Digitaal

Rijswijkse speurneuzen onderzoeken alles wat een chip heeft

Zoeken naar de digitale waarheid

Door Helma Struijk
Ook criminelen gaan met hun tijd mee. Een beetje crimineel gebruikt een mobiele telefoon en heeft een fax. Zijn afspraken houdt hij bij in een elektronische zakagenda, en de administratie zit in de computer. Steeds vaker wordt bij huiszoekingen dit soort apparatuur in beslag genomen. Het zoeken naar 'digitale' sporen is de laatste jaren belangrijker geworden bij het verzamelen van bewijsmateriaal.

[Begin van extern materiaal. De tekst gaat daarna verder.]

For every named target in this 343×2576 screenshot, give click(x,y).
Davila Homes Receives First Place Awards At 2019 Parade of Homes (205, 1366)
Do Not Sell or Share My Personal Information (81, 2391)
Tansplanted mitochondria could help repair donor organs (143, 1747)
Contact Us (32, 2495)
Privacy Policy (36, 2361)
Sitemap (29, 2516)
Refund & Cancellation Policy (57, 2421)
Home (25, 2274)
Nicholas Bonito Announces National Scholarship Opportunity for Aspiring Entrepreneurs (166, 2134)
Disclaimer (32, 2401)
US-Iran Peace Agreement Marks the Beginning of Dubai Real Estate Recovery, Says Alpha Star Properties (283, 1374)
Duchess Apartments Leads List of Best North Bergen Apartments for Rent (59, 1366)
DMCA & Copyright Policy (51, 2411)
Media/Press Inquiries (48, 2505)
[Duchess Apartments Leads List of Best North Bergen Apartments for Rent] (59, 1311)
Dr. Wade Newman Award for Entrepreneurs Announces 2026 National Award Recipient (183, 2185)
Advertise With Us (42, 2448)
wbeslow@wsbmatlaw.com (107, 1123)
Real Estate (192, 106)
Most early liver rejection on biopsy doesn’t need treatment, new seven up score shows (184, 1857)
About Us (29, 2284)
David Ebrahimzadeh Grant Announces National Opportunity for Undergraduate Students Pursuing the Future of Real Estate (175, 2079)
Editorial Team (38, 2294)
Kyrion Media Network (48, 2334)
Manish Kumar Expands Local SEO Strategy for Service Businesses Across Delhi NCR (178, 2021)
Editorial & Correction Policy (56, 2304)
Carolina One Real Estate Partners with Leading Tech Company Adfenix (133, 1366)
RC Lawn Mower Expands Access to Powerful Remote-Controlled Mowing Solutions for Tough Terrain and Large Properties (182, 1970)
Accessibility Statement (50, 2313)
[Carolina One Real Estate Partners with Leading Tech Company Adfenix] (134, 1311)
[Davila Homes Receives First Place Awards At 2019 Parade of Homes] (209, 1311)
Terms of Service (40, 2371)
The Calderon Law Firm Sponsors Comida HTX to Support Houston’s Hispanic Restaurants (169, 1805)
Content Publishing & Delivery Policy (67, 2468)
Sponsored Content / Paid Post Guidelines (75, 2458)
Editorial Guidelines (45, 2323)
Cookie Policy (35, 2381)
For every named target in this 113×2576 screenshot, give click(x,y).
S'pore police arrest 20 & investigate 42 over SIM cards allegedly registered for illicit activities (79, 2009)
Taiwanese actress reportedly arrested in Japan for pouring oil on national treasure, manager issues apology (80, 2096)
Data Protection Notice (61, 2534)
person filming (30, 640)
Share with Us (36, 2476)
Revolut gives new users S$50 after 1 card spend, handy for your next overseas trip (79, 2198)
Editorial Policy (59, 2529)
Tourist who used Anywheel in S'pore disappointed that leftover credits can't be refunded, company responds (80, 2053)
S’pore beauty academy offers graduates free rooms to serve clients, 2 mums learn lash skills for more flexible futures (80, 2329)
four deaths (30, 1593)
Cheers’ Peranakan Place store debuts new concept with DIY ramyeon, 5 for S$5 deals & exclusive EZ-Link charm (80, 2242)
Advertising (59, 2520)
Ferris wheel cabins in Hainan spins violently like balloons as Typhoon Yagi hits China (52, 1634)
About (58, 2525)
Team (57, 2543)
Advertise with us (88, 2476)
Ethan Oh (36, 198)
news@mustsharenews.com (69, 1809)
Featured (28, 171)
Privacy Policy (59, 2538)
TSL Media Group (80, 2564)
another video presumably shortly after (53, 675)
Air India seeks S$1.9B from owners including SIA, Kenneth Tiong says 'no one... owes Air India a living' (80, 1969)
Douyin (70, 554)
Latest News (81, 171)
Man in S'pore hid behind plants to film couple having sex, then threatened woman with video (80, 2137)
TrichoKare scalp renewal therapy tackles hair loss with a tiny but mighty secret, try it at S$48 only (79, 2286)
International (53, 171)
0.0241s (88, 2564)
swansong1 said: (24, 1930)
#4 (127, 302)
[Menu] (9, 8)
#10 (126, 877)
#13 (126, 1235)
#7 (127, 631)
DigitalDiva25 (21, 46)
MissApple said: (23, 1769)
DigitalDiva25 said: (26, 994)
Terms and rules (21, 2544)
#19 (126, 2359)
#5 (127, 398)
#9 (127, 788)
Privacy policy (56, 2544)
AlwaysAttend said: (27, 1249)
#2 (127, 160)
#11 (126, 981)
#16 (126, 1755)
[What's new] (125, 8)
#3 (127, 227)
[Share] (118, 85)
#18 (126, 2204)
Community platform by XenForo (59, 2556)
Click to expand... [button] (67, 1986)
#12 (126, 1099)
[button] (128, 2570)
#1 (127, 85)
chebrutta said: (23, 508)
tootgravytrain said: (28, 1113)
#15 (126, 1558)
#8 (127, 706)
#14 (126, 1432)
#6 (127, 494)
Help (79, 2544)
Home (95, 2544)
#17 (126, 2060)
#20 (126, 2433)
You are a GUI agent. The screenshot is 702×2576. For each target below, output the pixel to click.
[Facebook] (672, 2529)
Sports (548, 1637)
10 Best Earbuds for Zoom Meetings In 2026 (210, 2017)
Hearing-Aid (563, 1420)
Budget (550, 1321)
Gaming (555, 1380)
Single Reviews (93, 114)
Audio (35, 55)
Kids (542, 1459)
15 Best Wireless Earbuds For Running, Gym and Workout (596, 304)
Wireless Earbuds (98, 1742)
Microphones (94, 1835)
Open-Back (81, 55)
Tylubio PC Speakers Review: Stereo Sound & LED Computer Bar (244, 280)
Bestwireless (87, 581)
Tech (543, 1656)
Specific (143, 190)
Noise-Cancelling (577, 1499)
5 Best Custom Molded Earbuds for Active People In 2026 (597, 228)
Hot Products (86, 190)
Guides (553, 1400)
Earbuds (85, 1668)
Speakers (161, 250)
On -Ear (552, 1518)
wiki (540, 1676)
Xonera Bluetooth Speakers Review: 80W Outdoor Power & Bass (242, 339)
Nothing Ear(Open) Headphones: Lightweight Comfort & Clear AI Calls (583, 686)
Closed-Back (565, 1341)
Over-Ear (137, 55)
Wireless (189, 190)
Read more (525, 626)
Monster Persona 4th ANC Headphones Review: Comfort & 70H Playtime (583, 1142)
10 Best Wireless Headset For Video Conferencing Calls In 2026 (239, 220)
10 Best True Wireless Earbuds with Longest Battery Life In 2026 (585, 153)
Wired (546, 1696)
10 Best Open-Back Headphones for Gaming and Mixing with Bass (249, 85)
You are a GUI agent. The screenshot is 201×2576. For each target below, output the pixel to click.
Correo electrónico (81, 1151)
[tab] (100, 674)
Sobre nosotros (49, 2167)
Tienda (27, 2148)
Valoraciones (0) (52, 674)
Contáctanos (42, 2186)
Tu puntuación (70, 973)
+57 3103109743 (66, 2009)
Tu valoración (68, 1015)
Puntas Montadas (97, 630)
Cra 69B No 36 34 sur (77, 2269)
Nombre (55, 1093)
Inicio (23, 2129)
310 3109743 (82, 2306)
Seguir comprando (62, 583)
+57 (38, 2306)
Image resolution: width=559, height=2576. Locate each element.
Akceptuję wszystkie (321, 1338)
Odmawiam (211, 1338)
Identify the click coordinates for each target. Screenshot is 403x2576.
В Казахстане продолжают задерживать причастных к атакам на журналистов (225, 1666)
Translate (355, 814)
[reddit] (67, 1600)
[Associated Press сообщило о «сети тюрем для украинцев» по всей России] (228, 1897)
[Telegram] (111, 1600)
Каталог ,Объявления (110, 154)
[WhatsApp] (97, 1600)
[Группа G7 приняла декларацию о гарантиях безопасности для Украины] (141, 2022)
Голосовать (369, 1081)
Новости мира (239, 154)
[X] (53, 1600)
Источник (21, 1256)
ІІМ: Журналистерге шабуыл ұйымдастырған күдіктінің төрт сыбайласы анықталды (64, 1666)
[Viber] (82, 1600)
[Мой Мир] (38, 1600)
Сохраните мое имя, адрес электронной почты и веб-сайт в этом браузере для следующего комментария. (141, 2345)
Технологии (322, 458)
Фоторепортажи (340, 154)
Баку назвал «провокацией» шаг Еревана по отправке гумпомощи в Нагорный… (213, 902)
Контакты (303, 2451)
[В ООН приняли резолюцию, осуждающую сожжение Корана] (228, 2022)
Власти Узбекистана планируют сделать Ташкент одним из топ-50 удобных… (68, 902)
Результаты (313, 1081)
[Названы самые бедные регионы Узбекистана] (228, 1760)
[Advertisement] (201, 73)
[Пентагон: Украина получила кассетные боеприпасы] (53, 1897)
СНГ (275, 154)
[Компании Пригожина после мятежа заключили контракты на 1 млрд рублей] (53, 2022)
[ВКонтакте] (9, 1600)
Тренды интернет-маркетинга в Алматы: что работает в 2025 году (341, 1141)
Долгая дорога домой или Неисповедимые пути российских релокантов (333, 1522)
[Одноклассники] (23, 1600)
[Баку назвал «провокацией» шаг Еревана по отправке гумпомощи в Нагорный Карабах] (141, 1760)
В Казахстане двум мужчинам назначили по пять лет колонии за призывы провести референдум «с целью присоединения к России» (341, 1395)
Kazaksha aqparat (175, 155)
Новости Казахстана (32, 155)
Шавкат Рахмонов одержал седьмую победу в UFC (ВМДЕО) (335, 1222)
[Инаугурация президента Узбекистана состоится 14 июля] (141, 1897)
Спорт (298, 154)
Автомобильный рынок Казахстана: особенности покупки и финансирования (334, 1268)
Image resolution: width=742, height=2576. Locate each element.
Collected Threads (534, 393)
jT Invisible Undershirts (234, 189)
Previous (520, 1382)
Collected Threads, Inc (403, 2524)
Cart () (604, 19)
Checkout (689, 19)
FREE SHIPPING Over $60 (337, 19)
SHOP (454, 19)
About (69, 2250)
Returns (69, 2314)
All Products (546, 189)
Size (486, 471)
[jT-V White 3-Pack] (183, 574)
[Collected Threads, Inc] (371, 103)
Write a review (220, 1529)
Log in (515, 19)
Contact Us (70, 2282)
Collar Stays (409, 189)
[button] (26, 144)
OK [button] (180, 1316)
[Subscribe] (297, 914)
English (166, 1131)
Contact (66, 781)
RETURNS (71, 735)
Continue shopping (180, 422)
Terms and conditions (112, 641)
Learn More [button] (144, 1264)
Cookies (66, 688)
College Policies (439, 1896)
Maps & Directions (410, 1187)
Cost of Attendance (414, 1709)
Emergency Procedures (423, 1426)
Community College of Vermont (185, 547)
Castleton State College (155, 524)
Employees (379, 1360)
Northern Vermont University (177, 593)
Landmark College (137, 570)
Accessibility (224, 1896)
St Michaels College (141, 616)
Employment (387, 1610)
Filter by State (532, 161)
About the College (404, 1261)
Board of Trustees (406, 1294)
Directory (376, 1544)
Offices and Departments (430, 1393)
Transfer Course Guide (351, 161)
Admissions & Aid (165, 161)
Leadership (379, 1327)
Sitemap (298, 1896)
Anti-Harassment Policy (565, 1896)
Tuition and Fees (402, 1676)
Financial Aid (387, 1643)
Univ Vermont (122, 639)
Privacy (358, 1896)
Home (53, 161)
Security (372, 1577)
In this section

De telefoontap van nu is niet meer dezelfde als die van ooit. Behalve spraak, gaat er heel wat digitale informatie over de telefoonlijn. Het zoeken naar dit type sporen heeft de ontwikkeling van het computeronderzoek sterk bevorderd.

In het Gerechtelijk Laboratorium in Rijswijk is digitaal rechercheren een jonge tak van sport. In 1992 begon de afdeling Computeronderzoek met twee medewerkers als onderdeel van de afdeling Schrift- en Spraakonderzoek. Inmiddels houden 22 mensen zich bezig met alles wat een chip in zich heeft. „Wij hebben de cruise-control van de auto van zanger Marco Bakker onderzocht”, geeft dr. ir. J. Henseler als voorbeeld. Hij is hoofd van de nu zelfstandige afdeling Computeronderzoek.

Routineklusjes
Gaat het om routineklusjes, zoals het uitlezen van geheugens van pc's en laptops, dan is dat in eerste instantie werk voor de Teams Computercriminaliteit (TCC). Van deze gespecialiseerde politieteams telt ons land er vijf. Als het voor hen te ingewikkeld wordt, kunnen ze een beroep op Rijswijk doen. „Hoewel de mensen in een TCC steeds meer kunnen. Er is altijd wel een aantal computerhobbyisten binnen zo'n team”.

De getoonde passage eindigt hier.